Stored items:
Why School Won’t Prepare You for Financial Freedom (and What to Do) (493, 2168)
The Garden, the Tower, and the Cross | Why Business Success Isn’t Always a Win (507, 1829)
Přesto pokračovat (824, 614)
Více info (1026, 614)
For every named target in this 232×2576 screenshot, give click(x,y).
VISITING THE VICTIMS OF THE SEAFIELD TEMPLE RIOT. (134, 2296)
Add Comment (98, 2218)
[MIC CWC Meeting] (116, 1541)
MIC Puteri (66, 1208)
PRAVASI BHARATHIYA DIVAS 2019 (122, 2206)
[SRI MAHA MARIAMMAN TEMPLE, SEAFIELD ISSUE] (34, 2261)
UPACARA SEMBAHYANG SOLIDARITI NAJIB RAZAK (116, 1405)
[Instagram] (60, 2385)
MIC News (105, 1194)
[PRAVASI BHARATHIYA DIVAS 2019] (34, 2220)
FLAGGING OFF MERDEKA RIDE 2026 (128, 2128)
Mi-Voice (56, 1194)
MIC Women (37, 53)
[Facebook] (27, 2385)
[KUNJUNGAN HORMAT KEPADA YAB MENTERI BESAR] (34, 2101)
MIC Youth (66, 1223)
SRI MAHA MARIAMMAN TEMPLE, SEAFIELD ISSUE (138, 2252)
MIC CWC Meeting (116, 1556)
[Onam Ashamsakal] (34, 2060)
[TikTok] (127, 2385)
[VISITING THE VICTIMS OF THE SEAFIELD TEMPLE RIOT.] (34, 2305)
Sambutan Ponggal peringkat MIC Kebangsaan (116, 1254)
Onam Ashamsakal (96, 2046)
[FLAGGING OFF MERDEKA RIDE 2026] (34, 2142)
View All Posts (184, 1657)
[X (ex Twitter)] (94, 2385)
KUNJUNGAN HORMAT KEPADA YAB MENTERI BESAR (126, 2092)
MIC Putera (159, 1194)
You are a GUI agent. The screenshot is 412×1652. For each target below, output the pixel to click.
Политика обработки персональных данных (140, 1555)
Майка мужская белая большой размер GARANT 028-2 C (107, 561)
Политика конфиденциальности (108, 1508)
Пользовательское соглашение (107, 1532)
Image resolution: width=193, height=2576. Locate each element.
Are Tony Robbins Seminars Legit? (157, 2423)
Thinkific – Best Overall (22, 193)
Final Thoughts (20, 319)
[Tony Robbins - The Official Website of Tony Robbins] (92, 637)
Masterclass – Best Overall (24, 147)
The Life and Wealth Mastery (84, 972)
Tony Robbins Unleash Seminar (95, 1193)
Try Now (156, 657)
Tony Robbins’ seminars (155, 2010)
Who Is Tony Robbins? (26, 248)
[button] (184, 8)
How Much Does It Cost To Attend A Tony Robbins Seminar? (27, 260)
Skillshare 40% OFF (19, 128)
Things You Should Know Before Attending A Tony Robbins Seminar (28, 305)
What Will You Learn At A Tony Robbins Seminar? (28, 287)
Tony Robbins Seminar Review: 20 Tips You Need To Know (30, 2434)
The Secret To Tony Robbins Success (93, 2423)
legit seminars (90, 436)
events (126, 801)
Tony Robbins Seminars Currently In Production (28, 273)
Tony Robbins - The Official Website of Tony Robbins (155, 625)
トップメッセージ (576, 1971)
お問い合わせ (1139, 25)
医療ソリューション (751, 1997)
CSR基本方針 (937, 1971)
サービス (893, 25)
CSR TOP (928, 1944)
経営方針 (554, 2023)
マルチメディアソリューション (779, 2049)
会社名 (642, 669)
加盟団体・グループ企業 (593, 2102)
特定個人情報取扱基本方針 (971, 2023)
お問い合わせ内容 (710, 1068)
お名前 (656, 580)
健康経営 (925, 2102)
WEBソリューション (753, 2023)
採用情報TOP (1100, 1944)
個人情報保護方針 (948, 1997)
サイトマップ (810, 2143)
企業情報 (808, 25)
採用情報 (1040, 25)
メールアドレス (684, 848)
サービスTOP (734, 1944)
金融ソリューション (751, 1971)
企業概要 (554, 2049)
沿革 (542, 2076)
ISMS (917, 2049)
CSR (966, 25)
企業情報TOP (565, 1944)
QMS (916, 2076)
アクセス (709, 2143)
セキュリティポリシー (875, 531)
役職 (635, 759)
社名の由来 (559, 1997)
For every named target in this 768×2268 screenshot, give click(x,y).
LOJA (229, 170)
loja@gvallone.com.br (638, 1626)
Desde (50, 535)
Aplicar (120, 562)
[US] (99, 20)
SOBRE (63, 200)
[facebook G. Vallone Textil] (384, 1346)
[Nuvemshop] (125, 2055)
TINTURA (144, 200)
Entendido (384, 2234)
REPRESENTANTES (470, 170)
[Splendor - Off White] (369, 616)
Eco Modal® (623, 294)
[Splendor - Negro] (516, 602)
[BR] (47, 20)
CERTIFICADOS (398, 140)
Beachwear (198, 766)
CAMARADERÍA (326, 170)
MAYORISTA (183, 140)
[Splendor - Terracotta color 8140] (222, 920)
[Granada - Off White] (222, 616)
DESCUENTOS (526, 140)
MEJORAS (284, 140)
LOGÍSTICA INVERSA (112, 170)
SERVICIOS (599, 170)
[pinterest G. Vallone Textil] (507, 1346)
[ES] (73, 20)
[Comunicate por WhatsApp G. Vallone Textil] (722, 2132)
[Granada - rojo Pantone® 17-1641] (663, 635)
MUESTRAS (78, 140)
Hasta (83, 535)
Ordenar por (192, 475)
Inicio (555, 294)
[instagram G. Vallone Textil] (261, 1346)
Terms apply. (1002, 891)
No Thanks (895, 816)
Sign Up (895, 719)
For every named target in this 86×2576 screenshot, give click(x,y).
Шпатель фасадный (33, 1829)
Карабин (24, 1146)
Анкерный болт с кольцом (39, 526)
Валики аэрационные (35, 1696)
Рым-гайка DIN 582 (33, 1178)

Task brief:
Every line above holding the string "this" should be listed.

Exercise answer:
For every named target in this 232×2576 screenshot, give click(x,y).
For every named target in this 768×2268 screenshot, give click(x,y).
For every named target in this 86×2576 screenshot, give click(x,y).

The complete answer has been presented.